**WORK TO BE COMPLETED:** Rewrite the material below, swapping every "dedicated" for "Dedicated Server" and leaving everything else unchanged.

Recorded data
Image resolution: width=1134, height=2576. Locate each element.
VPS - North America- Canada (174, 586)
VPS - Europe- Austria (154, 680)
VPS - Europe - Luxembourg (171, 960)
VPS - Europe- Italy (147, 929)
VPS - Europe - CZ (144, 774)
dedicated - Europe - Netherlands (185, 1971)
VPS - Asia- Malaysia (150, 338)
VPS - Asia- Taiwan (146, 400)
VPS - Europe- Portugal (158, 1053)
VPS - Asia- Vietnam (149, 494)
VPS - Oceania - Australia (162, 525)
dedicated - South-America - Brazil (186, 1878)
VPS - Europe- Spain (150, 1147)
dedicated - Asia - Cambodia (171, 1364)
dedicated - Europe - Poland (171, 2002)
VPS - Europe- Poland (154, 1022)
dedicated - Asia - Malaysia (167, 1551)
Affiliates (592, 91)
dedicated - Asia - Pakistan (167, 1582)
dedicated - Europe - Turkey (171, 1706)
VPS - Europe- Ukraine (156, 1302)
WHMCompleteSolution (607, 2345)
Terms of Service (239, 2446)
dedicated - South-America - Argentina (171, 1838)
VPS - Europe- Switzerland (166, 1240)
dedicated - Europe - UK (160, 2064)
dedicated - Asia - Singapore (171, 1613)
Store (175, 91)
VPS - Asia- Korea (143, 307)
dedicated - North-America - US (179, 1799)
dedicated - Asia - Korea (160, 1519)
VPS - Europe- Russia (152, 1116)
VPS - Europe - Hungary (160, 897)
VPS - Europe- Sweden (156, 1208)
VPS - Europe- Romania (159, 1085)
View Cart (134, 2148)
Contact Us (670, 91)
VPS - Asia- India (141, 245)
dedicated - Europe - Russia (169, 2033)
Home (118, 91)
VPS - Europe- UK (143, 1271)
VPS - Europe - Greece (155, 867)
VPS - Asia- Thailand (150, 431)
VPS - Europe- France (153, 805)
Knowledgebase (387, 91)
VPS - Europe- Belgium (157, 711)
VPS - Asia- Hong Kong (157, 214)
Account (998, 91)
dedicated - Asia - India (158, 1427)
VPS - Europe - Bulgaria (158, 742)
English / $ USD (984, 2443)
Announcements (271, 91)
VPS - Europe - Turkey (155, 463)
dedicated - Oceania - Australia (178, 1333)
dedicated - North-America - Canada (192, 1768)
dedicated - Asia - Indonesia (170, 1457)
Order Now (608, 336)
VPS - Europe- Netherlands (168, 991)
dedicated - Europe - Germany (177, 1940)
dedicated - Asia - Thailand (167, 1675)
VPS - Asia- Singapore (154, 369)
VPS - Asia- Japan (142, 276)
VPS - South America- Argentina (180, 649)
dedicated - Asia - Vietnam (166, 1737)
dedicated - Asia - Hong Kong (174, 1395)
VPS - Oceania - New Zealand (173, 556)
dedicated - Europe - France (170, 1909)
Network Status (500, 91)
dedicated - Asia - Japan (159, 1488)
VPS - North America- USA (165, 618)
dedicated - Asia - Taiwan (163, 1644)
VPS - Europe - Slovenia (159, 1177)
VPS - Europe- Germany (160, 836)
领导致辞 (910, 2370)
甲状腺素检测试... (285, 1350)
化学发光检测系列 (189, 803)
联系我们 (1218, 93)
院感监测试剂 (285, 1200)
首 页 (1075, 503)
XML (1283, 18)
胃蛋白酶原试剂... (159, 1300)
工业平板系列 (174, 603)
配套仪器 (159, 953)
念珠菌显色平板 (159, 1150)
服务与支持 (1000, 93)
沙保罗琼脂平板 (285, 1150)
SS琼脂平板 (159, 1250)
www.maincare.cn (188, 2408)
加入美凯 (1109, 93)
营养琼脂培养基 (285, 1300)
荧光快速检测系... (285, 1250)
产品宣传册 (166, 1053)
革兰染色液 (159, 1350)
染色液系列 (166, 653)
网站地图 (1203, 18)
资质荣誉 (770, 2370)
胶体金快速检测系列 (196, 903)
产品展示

**OUTPUT OF THE EXERCISE:**
Image resolution: width=1134, height=2576. Locate each element.
VPS - North America- Canada (174, 586)
VPS - Europe- Austria (154, 680)
VPS - Europe - Luxembourg (171, 960)
VPS - Europe- Italy (147, 929)
VPS - Europe - CZ (144, 774)
Dedicated Server - Europe - Netherlands (185, 1971)
VPS - Asia- Malaysia (150, 338)
VPS - Asia- Taiwan (146, 400)
VPS - Europe- Portugal (158, 1053)
VPS - Asia- Vietnam (149, 494)
VPS - Oceania - Australia (162, 525)
Dedicated Server - South-America - Brazil (186, 1878)
VPS - Europe- Spain (150, 1147)
Dedicated Server - Asia - Cambodia (171, 1364)
Dedicated Server - Europe - Poland (171, 2002)
VPS - Europe- Poland (154, 1022)
Dedicated Server - Asia - Malaysia (167, 1551)
Affiliates (592, 91)
Dedicated Server - Asia - Pakistan (167, 1582)
Dedicated Server - Europe - Turkey (171, 1706)
VPS - Europe- Ukraine (156, 1302)
WHMCompleteSolution (607, 2345)
Terms of Service (239, 2446)
Dedicated Server - South-America - Argentina (171, 1838)
VPS - Europe- Switzerland (166, 1240)
Dedicated Server - Europe - UK (160, 2064)
Dedicated Server - Asia - Singapore (171, 1613)
Store (175, 91)
VPS - Asia- Korea (143, 307)
Dedicated Server - North-America - US (179, 1799)
Dedicated Server - Asia - Korea (160, 1519)
VPS - Europe- Russia (152, 1116)
VPS - Europe - Hungary (160, 897)
VPS - Europe- Sweden (156, 1208)
VPS - Europe- Romania (159, 1085)
View Cart (134, 2148)
Contact Us (670, 91)
VPS - Asia- India (141, 245)
Dedicated Server - Europe - Russia (169, 2033)
Home (118, 91)
VPS - Europe- UK (143, 1271)
VPS - Europe - Greece (155, 867)
VPS - Asia- Thailand (150, 431)
VPS - Europe- France (153, 805)
Knowledgebase (387, 91)
VPS - Europe- Belgium (157, 711)
VPS - Asia- Hong Kong (157, 214)
Account (998, 91)
Dedicated Server - Asia - India (158, 1427)
VPS - Europe - Bulgaria (158, 742)
English / $ USD (984, 2443)
Announcements (271, 91)
VPS - Europe - Turkey (155, 463)
Dedicated Server - Oceania - Australia (178, 1333)
Dedicated Server - North-America - Canada (192, 1768)
Dedicated Server - Asia - Indonesia (170, 1457)
Order Now (608, 336)
VPS - Europe- Netherlands (168, 991)
Dedicated Server - Europe - Germany (177, 1940)
Dedicated Server - Asia - Thailand (167, 1675)
VPS - Asia- Singapore (154, 369)
VPS - Asia- Japan (142, 276)
VPS - South America- Argentina (180, 649)
Dedicated Server - Asia - Vietnam (166, 1737)
Dedicated Server - Asia - Hong Kong (174, 1395)
VPS - Oceania - New Zealand (173, 556)
Dedicated Server - Europe - France (170, 1909)
Network Status (500, 91)
Dedicated Server - Asia - Japan (159, 1488)
VPS - North America- USA (165, 618)
Dedicated Server - Asia - Taiwan (163, 1644)
VPS - Europe - Slovenia (159, 1177)
VPS - Europe- Germany (160, 836)
领导致辞 (910, 2370)
甲状腺素检测试... (285, 1350)
化学发光检测系列 (189, 803)
联系我们 (1218, 93)
院感监测试剂 (285, 1200)
首 页 (1075, 503)
XML (1283, 18)
胃蛋白酶原试剂... (159, 1300)
工业平板系列 (174, 603)
配套仪器 (159, 953)
念珠菌显色平板 (159, 1150)
服务与支持 (1000, 93)
沙保罗琼脂平板 (285, 1150)
SS琼脂平板 (159, 1250)
www.maincare.cn (188, 2408)
加入美凯 (1109, 93)
营养琼脂培养基 (285, 1300)
荧光快速检测系... (285, 1250)
产品宣传册 (166, 1053)
革兰染色液 (159, 1350)
染色液系列 (166, 653)
网站地图 (1203, 18)
资质荣誉 (770, 2370)
胶体金快速检测系列 (196, 903)
产品展示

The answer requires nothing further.